The New York Post reported Brady's deal with Fox Sports is worth $375 million over 10 years. It’s believed to be the largest in sportscasting history and more than his combined earnings as an NFL player, not including endorsements.

The Tampa Bay Buccaneers quarterback will join Fox Sports as the lead NFL analyst after he retires from football. That news came directly from Fox executive chair and CEO Lachlan Murdoch.

"We are delighted that Tom has committed to joining the Fox team and wish him all the best during this upcoming season," Murdoch said, adding that Brady will be part of the booth "immediately following his playing career."

Hmmm. Does this mean Fox Sports will be cheering for Brady and his Tampa Bay Buccaneers? You bet it does!

Fox will broadcast the majority of Brady’s games. The network will also host Super Bowl LVII. I’m sure that Lachlan Murdoch would love to see the Buccaneers play for the NFL title on Brady’s future network.

At the very best, this feels awkward. At the very worst, it’s so much more.

It’s easy to see why Fox wants Brady in the broadcast booth. He’s the most successful quarterback in NFL history. Brady has played in 10 Super Bowls. He’s won 7 of them… 6 with the Patriots and 1 with the Buccaneers.

* _EXTRACTED RECORDS_:
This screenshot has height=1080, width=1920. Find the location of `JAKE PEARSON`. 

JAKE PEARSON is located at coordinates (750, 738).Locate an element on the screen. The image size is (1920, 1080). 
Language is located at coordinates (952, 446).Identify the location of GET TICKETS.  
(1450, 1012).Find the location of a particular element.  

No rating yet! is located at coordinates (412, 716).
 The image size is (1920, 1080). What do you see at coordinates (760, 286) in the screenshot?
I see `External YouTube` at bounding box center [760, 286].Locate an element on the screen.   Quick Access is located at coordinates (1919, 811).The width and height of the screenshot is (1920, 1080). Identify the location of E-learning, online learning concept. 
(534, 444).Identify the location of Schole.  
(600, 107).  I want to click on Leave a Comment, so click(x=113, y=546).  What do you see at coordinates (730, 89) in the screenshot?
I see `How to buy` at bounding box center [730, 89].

* _WRITTEN EXERCISE 1_: In the article about Tom Brady's Fox Sports deal, condense the paragraph beginning "It's easy to see why Fox wants Brady" into a short bulleted list that keeps its main facts.
* _WRITTEN EXERCISE 2_: Carry on the article about Tom Brady's Fox Sports deal, picking up after its final sentence.

* _WRITTEN RESPONSE 1_:
- Fox's reason for wanting Brady in the broadcast booth is easy to see.
- He is the most successful quarterback in NFL history.
- He has played in 10 Super Bowls and won 7 of them: 6 with the Patriots and 1 with the Buccaneers.

* _WRITTEN RESPONSE 2_:
That said, Tom Brady is no choir boy.

In 2015, Brady was suspended for 4 games in what famously came to be known as “Deflate-gate.” The controversy centered around allegations that Brady and the New England Patriots used overly deflated footballs during the AFC Championship game against the Indianapolis Colts. This was against NFL standards and supposedly gave Brady an unfair advantage.

The saga blossomed into one of the biggest off-field battles in recent memory. It featured Brady losing a lengthy court battle with the NFL. The Patriots were fined $1 million and docked a first-round and fourth-round draft choice as punishment.

Don’t get me wrong. I think Brady will be great on TV. He’s smart, good looking, and certainly knows football. It’s not the decision that bothers me. It’s the timing of the deal that leaves a bad taste in my mouth.

By signing Brady to such an historic contract while he is still an active player, Fox Sports has damaged the integrity of its own organization, the NFL and sports journalism in general.

How in the world can we as consumers expect Fox Sports to cover Tom Brady in an unbiased manner when they’ve just made him the richest sports broadcaster in history? Reporters, writers, and analysts who work for Fox Sports now have a cloud hanging over their heads. What questions can they ask Brady after a game? If he plays poorly, will Fox analysts say so?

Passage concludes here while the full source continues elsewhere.